SOURCE EXTRACT>

Of course, not everyone has shared equally in this new cash bonanza, and ― as seems to be the case with everything in this pandemic ― the wealthier you are, the better you likely made off.

Watch: Why Canadians are hoarding billions in cash. Story continues below.

In a Maru/Blue poll for CIBC, some 40 per cent of those with a household income above $100,000 said they were now saving more than before the pandemic. Only around 20 per cent of those earning below $50,000 said the same.

That squares with Tal and Judge’s earlier research, which showed that even as Canada lost one-fifth of all its low-end jobs in 2020, the number of high-wage jobs rose by around 10 per cent.

For those service-sector workers and small businesses who’ve been hit hardest by the pandemic, that giant cash hoard among higher earners holds a silver lining: When the pandemic ends, a good chunk of that money will go straight back into those parts of the economy that got hit hardest in the first place, CIBC predicts.

DATASET ENTRIES>

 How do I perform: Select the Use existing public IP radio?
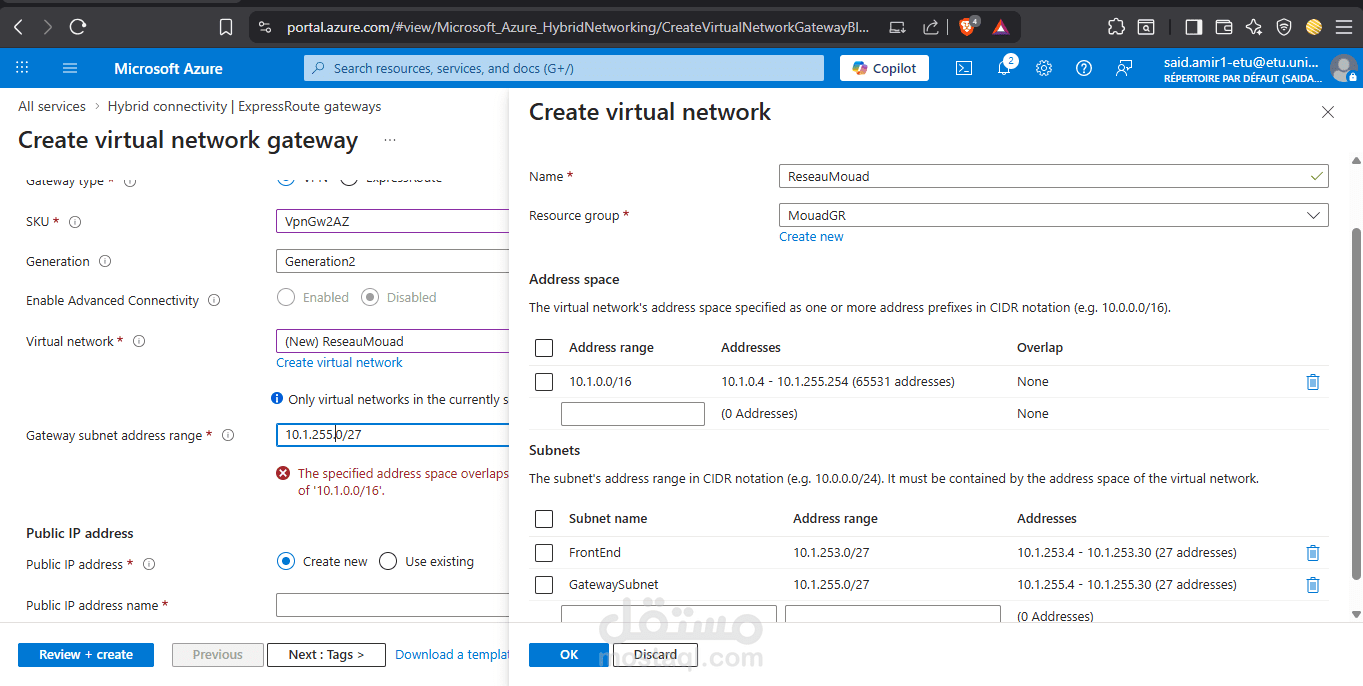pyautogui.click(x=388, y=561)
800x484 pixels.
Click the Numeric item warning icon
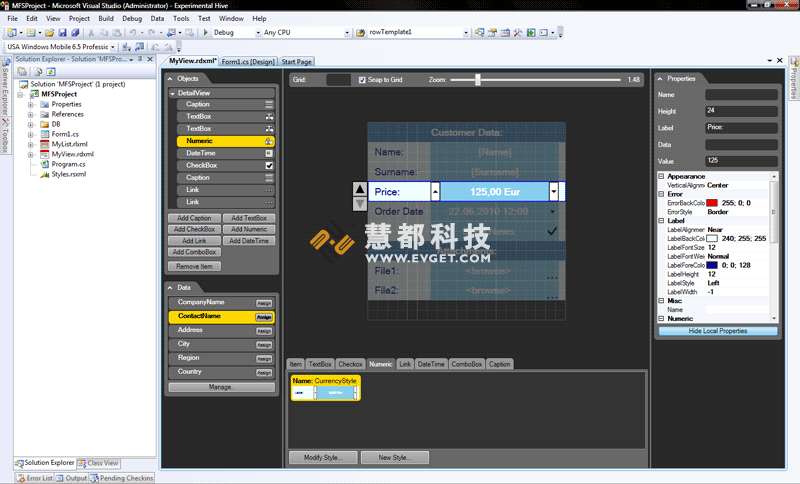tap(269, 141)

TO DO>
A) From the passage on Canadians' pandemic cash savings, return the stretch from "Watch: Why Canadians" through "place, CIBC predicts.", word for word.
B) Decide whether each statement agrees with the passage on Canadians' pandemic cash savings, and back each yes or no with the deciding words from it, quoted exactly. (i) In the poll, around 20 per cent of those earning below $50,000 said they were saving more than before the pandemic. (ii) The number of high-wage jobs in Canada fell by around 10 per cent in 2020. (iii) CIBC predicts that much of the saved money will go back into the parts of the economy hit hardest.
C) Please continue the passage on Canadians' pandemic cash savings from the point where it stops.

ANSWERS FOR EACH ITEM>
A)
Watch: Why Canadians are hoarding billions in cash. Story continues below.

In a Maru/Blue poll for CIBC, some 40 per cent of those with a household income above $100,000 said they were now saving more than before the pandemic. Only around 20 per cent of those earning below $50,000 said the same.

That squares with Tal and Judge’s earlier research, which showed that even as Canada lost one-fifth of all its low-end jobs in 2020, the number of high-wage jobs rose by around 10 per cent.

For those service-sector workers and small businesses who’ve been hit hardest by the pandemic, that giant cash hoard among higher earners holds a silver lining: When the pandemic ends, a good chunk of that money will go straight back into those parts of the economy that got hit hardest in the first place, CIBC predicts.

B)
(i) Yes: "Only around 20 per cent of those earning below $50,000 said the same."
(ii) No: "the number of high-wage jobs rose by around 10 per cent."
(iii) Yes: "a good chunk of that money will go straight back into those parts of the economy that got hit hardest in the first place, CIBC predicts."

C)
“Those high earners that sit on the majority of the excess savings also tend to spend more on the sectors most directly impacted by the virus,” Tal and Judge wrote.

“Income earners in the highest two income quintiles accounted for 57 per cent of spending on recreation, culture, leisure, and accommodations in 2019, suggesting a sharp rebound in demand for those services when they re-open.”

CIBC Economics

The survey found travel is the number-one spending priority for high-income Canadians post-pandemic, named by 36 per cent of those who earn $100,000 or more.

That money could also keep upward pressure going on the stock market; the second and third most popular responses, after travel, were “investing more” and “building savings.”

A sudden unleashing of consumer spending could have some unexpected consequences for the economy, including inflation ― something Tal says we could see more of in the second half of the year and into 2022.

Typically, rising inflation leads to rising interest rates, but most economists doubt the central banks will start hiking rates anytime in the near future, even if inflation takes a jump upwards.

“Both the Fed and the Bank of Canada are telling us that they will tolerate (inflation) since it will be temporary,” Tal wrote in an email exchange with HuffPost Canada.